After reading Robert Darnton's The Case for Books chapter nine "The Importance of Being Bibliographical," I think William Shakespeare's stranglehold on "the best of English writing" needs a little polish. I've always heard it said how there is little evidence physically tying Shakespeare to his published works. If indeed Shakespeare was his name. (I'm just saying.) But Darnton's writing on bibliography makes me wish that I'd been given some of this information in any of my Shakespeare classes, because as proven by bibliographers, the printed versions of Bill's works aren't solely his.
"The text was always changing, always slipping morphologically from one state to another" (141) writes Darnton when describing the printing of Shakespeare's folios. "...one man had unusually erratic spelling, that another frequently mixed up homonyms, that a third worked from an inadequate font of type, and that all of them scattered idiosyncratic marks on the pages in patterns that revealed their hands at work as distinct as Shakespeare's" (138).
Lesson to the kids: this is what happens when you pass along your hand written essay to someone else to be typed up for school, never looking it over when you get it back!

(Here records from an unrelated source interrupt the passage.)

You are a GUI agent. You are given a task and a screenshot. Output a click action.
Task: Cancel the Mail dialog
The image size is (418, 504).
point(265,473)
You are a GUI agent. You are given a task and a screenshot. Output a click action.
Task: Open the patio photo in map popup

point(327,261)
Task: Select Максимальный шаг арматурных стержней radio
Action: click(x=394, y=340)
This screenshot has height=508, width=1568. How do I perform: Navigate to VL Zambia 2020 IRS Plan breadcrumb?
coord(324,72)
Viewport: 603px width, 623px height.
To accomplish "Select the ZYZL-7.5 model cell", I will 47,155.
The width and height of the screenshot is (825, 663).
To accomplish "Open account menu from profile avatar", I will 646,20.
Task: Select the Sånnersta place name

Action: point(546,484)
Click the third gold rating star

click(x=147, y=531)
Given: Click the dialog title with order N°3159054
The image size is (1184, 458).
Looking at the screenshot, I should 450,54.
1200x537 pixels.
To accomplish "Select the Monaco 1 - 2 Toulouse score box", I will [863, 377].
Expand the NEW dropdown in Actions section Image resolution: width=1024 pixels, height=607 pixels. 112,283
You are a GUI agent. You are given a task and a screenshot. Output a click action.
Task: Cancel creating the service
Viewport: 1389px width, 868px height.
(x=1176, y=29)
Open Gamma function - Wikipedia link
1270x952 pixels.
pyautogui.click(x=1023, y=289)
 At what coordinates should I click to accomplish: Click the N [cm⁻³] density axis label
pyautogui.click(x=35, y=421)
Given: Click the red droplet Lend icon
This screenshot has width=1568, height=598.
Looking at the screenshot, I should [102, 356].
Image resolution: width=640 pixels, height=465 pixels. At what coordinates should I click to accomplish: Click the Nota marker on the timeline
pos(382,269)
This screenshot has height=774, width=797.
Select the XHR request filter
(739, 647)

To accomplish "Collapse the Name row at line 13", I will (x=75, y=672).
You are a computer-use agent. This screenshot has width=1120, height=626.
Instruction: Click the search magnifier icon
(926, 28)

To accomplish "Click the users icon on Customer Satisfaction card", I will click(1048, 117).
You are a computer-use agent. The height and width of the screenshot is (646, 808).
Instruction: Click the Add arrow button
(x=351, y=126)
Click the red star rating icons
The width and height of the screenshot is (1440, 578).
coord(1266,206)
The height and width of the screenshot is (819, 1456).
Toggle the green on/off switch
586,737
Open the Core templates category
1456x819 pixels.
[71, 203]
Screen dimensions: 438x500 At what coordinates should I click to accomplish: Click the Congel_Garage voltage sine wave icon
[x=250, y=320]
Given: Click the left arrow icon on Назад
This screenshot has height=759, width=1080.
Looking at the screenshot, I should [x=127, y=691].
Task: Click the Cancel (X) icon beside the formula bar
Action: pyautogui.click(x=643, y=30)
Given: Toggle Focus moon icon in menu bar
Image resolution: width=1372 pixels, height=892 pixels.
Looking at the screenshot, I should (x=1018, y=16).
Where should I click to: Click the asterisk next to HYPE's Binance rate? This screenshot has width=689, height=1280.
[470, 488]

Since it's theorized that Shakespeare was more focused on the quality of his writing as it was performed, he let the printing of said works be modified by printers as they saw fit. No wonder some readers have such trouble understanding what ol' Bill meant to convey in his plays! There's more than one person writing bits and pieces of them!
Anyways, bibliography is the reason why scholars have been able to identify what parts were likely written by Shakespeare and those bits that were modified later in the printing process. But we'll likely never know anything completely or for sure. So when someone creates that time machine-thingy, will you please go back in time and interview the real Shakespeare before making off with as many of his plays as possible? Thanks.
Then again, my peers probably have something else to say on good ol' Bill and his shifty printers.